LONDON (Reuters) - British serviced office provider IWG (IWG.L) has attracted takeover approaches from three rival suitors, potentially plunging the $3.1 billion company into a bidding war.
The London-listed business said on Friday that U.S. property investment firm Starwood Capital and British private equity house TDR Capital had submitted two separate indicative cash bids.
Lone Star, the U.S. buyout firm, has also made an approach, IWG said, without giving details of any of the proposals.
The company disclosed its suitors’ advances after its shares leapt by 10.3 percent to close at 252 pence amid stock market speculation it had become a takeover target. That gives IWG a market capitalisation of about 2.3 billion pounds ($3.1 billion), Thomson Reuters data shows.
The approach from Lone Star is at a more tentative stage than the proposals from Starwood and TDR, a person familiar with the matter said.
It marks the second time in less than five months that IWG has found itself on the receiving end of a bid.
In December, the company disclosed that Canadian private equity firm Onex and Brookfield Asset Management had made a joint approach, only for takeover talks to collapse at the beginning of February.

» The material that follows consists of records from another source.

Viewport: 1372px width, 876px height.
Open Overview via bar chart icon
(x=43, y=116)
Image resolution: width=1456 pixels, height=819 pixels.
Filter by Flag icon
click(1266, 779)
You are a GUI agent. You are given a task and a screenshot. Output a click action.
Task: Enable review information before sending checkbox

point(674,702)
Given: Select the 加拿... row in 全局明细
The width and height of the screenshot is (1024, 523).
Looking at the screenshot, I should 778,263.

IWG has offices in about 3,000 locations in 114 countries around the world, operating under a range of brands including Regus and Spaces.

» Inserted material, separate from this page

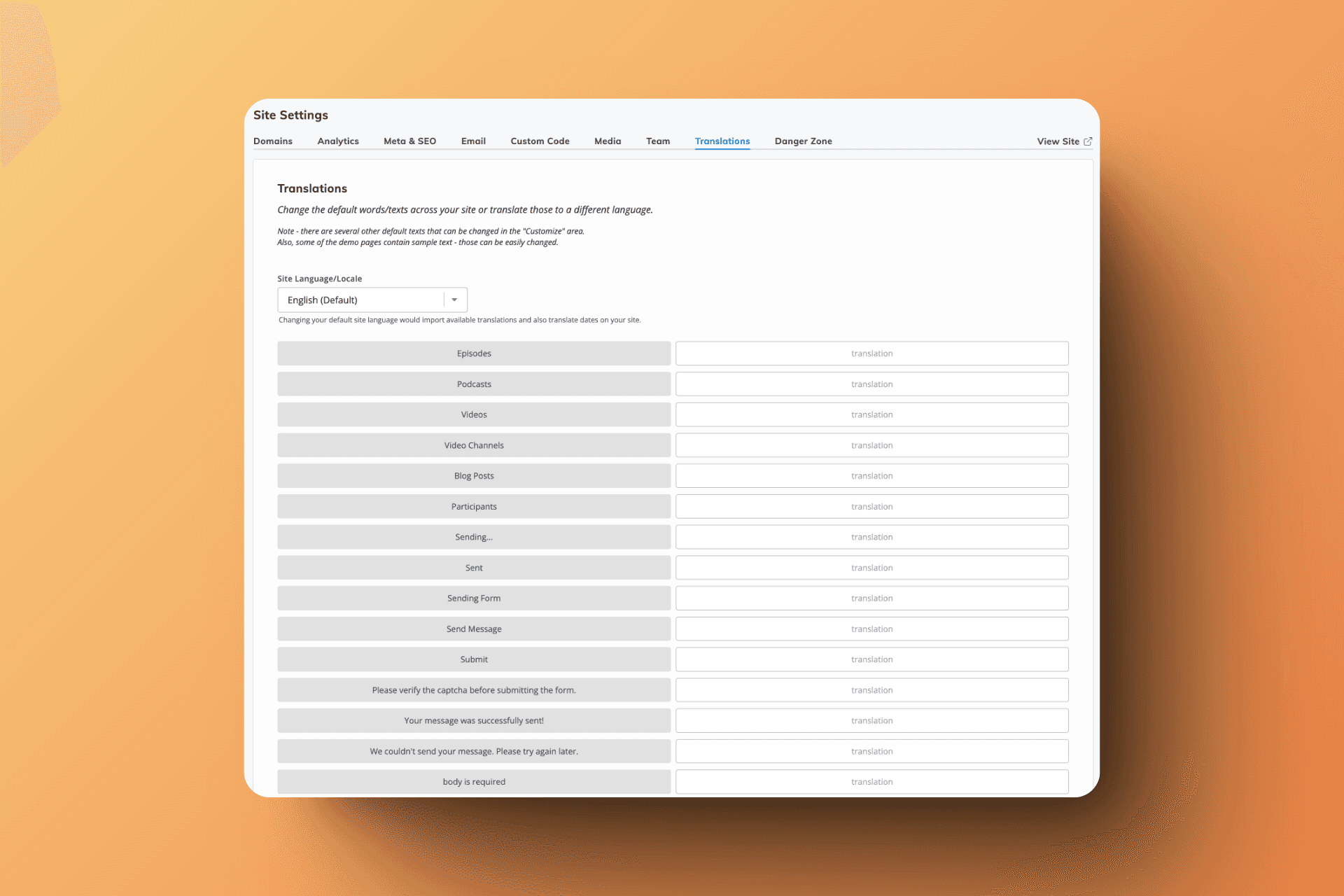Select the translation input for Podcasts

[x=872, y=384]
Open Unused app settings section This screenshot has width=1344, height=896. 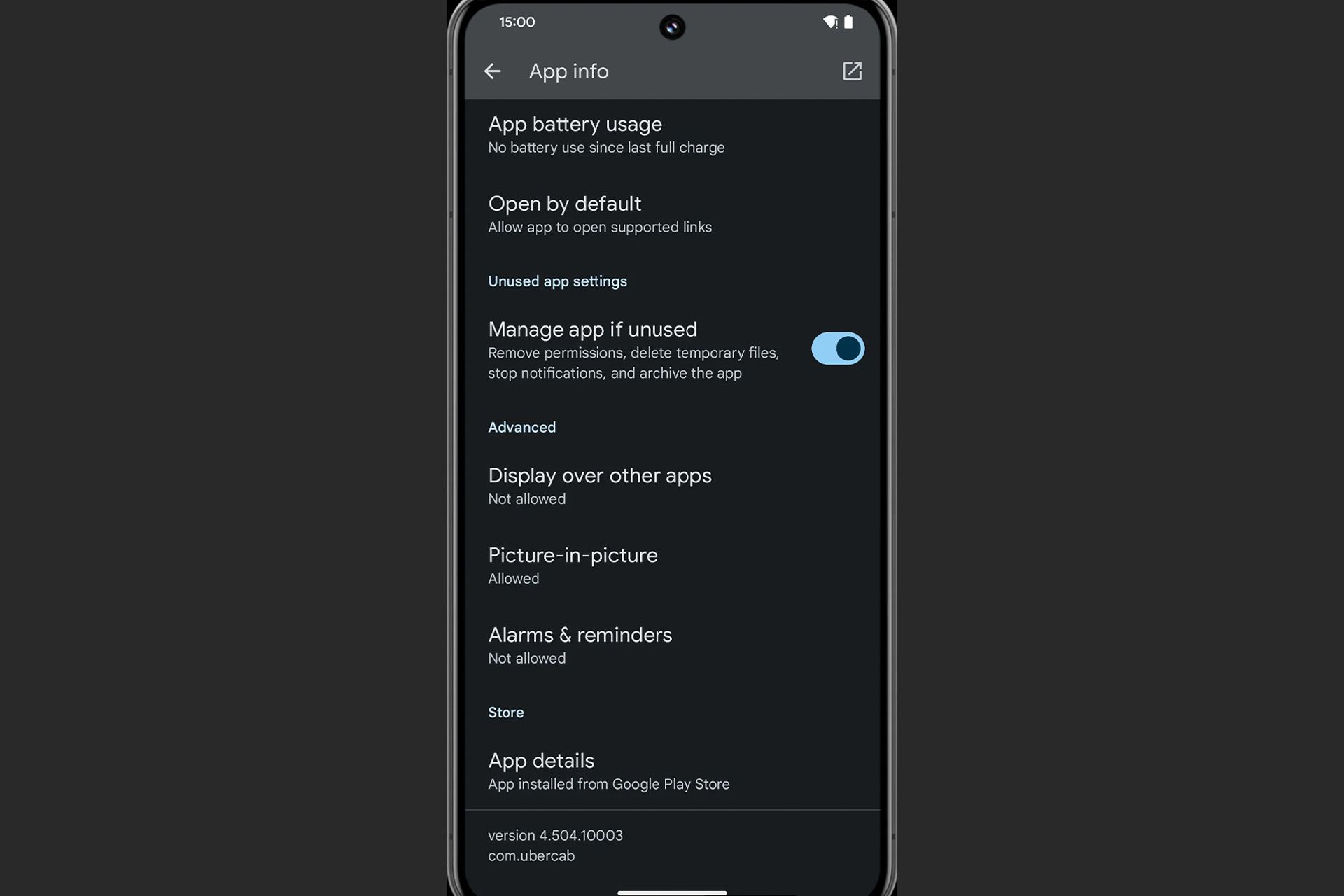556,281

Revenues rose 5.3 percent to almost 2.4 billion pounds last year, although pre-tax profits slid 14 percent to 149.4 million pounds during the same period.

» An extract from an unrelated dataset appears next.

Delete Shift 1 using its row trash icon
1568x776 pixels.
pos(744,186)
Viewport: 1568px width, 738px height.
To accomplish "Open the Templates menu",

The approaches for IWG come as Britain is gripped by a wave of mergers and acquisitions activity as companies take advantage of cheap debt financing to strike deals.
The value of takeovers involving UK companies reached its highest level since 2007 in the first quarter, according to Thomson Reuters data.
The stream of deals has included Takeda Pharmaceutical’s (4502.T) 45.3 billion-pound offer to buy drugmaker Shire (SHP.L) and Melrose’s (MRON.L) 8 billion-pound hostile takeover of engineer GKN GKN.L.